Ella había levantado las manos para cubrirse el rostro, y dijo con voz ahogada:
—Tiene razón..., tiene razón... Lo veo todo tal como lo cuenta —y añadió, volviéndose hacia mí con un gesto desesperado—: ¿Y me quiere aún? Sabiendo lo que sabe, ¿cómo puede quererme?
—No lo sé —le dije, con cierto cansancio—. Creo que el amor es así..., una cosa que uno no puede evitar. Lo he intentado, y lo sé... desde el primer día en que te vi. Y el amor ha podido más que yo.
Y entonces, de pronto, cuando menos lo esperaba, rompió a llorar de nuevo, echándose al suelo y sollozando perdidamente.
—¡Oh, no puedo! —exclamó— . No sé qué hacer. No sé de qué lado volverme. ¡Oh, tenga compasión, tenga alguien compasión de mí y dígame qué he de hacer!
Una vez más me arrodillé junto a ella para calmarla del mejor modo que pudiese.
—No me temas, Bella. Por amor de Dios, no me temas. Te quiero, es la verdad..., pero no quiero que me lo pagues de ningún modo. Deja sólo que te ayude. Sigue queriéndole a él, si ha de ser así, pero deja que te ayude como él no podría hacerlo.
Fue como si mis palabras la hubiesen vuelto de piedra. Levantó la cabeza tras sus manos y me miró.
—¿Esto cree? —murmuró--. ¿Cree que yo quiero a Jack Renauld?
Y luego, riendo y llorando al mismo tiempo, me echó los brazos al cuello apasionadamente y apretó su bello y húmedo rostro contra el mío.
—¡No como te quiero a ti! —murmuró ahora—-. ¡Nunca como te quiero a ti!

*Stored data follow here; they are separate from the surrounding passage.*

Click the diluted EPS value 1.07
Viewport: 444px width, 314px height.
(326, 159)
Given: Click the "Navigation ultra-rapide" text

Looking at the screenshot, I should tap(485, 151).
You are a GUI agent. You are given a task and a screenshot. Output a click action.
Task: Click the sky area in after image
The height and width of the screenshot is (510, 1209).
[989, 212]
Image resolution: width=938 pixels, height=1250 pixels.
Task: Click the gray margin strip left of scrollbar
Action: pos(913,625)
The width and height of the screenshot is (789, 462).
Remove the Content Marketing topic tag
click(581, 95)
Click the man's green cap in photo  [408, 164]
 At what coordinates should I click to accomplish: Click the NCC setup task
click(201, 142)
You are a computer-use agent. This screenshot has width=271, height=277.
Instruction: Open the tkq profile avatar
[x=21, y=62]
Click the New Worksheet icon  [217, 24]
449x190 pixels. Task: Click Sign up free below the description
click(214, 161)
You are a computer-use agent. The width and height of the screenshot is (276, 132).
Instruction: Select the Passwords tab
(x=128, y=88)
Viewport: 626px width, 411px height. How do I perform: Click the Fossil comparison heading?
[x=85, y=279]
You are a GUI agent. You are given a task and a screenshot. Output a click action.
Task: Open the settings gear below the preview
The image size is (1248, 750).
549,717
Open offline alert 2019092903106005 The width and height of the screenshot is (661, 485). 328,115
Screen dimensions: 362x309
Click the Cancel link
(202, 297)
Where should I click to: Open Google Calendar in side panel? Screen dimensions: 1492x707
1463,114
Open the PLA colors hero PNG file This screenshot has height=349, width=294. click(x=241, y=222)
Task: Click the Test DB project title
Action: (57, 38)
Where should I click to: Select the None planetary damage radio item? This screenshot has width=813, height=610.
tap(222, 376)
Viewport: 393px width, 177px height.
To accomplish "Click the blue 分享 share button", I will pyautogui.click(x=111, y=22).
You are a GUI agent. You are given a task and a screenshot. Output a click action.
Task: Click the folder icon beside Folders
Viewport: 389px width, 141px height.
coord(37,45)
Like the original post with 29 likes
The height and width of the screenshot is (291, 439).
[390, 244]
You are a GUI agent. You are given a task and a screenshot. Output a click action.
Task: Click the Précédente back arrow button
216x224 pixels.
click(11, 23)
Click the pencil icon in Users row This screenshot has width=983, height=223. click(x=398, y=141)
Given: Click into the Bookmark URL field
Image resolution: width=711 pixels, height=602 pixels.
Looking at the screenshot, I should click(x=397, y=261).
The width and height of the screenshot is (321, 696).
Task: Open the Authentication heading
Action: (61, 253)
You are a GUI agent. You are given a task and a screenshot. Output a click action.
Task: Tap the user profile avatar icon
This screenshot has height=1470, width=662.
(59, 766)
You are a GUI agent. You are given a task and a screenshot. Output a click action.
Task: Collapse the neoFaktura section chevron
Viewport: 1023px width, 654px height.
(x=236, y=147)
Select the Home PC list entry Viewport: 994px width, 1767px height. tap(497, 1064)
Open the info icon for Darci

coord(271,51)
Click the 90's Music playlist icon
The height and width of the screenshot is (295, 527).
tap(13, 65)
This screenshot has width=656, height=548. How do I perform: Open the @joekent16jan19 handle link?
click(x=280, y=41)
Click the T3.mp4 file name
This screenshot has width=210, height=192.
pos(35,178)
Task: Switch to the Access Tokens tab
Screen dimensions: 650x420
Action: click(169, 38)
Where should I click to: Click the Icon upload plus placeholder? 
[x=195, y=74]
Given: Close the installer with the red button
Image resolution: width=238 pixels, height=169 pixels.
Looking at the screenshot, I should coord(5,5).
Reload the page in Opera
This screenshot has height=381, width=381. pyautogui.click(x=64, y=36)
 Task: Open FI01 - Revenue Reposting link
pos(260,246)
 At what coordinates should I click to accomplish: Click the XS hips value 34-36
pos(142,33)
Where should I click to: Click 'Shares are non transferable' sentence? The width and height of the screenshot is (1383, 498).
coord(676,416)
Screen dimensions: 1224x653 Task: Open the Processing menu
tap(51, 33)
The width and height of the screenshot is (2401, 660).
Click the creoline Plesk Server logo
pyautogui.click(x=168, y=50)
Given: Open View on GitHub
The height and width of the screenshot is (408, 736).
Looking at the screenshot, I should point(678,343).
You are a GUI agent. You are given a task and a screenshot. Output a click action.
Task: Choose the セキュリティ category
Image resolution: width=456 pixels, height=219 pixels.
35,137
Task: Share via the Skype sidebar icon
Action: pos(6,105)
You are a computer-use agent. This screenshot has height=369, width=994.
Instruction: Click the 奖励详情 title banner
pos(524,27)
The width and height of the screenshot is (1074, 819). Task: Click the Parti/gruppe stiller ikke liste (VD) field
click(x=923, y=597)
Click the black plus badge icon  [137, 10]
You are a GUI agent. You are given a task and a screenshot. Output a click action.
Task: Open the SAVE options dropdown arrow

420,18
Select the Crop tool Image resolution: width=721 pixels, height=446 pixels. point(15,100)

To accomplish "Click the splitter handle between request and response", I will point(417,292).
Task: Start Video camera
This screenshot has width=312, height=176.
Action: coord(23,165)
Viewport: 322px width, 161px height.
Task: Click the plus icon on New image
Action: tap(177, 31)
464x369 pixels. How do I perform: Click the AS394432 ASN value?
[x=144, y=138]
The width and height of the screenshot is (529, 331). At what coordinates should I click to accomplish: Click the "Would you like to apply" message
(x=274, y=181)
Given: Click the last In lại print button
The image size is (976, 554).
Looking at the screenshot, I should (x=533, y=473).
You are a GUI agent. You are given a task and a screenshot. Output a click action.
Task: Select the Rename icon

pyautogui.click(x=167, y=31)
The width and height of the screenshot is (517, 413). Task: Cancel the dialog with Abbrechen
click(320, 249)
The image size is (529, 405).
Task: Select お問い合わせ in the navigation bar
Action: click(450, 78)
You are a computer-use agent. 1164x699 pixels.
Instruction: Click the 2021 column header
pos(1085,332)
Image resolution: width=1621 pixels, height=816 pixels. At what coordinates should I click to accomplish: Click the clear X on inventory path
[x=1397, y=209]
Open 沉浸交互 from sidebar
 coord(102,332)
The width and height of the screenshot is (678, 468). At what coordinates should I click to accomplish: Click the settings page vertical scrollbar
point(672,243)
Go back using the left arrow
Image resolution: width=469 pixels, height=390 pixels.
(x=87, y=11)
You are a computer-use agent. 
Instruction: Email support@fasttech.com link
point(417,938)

Sus labios me rozaron la mejilla, y luego me besó una y otra vez, con una dulzura y una pasión increíbles. La emoción y el encanto de aquel momento no los olvidaré nunca..., ¡nunca, mientras viva!
Un sonido procedente de la puerta nos hizo levantar la cabeza. Allí estaba Poirot, mirándonos.
No vacilé. De un salto llegué hasta él y le sujeté los brazos junto a los costados.
—¡Aprisa! —le dije a la muchacha —. Sal de aquí. Tan pronto como puedas. Yo le sujetaré.
Después de dirigirme una mirada, corrió ella fuera de la habitación, pasando por delante de nosotros, mientras yo retenía a Poirot con un puño de hierro.
—Amigo mío —observó éste suavemente—, hace usted estas cosas muy bien. El hombre fuerte me tiene en sus garras y estoy indefenso como un niño. Pero todo esto resulta incómodo y ligeramente ridículo. Sentémonos y tengamos calma.
—¿No la perseguirá usted?
—Mon Dieu! No. ¿Soy acaso Giraud? Suélteme, amigo mío.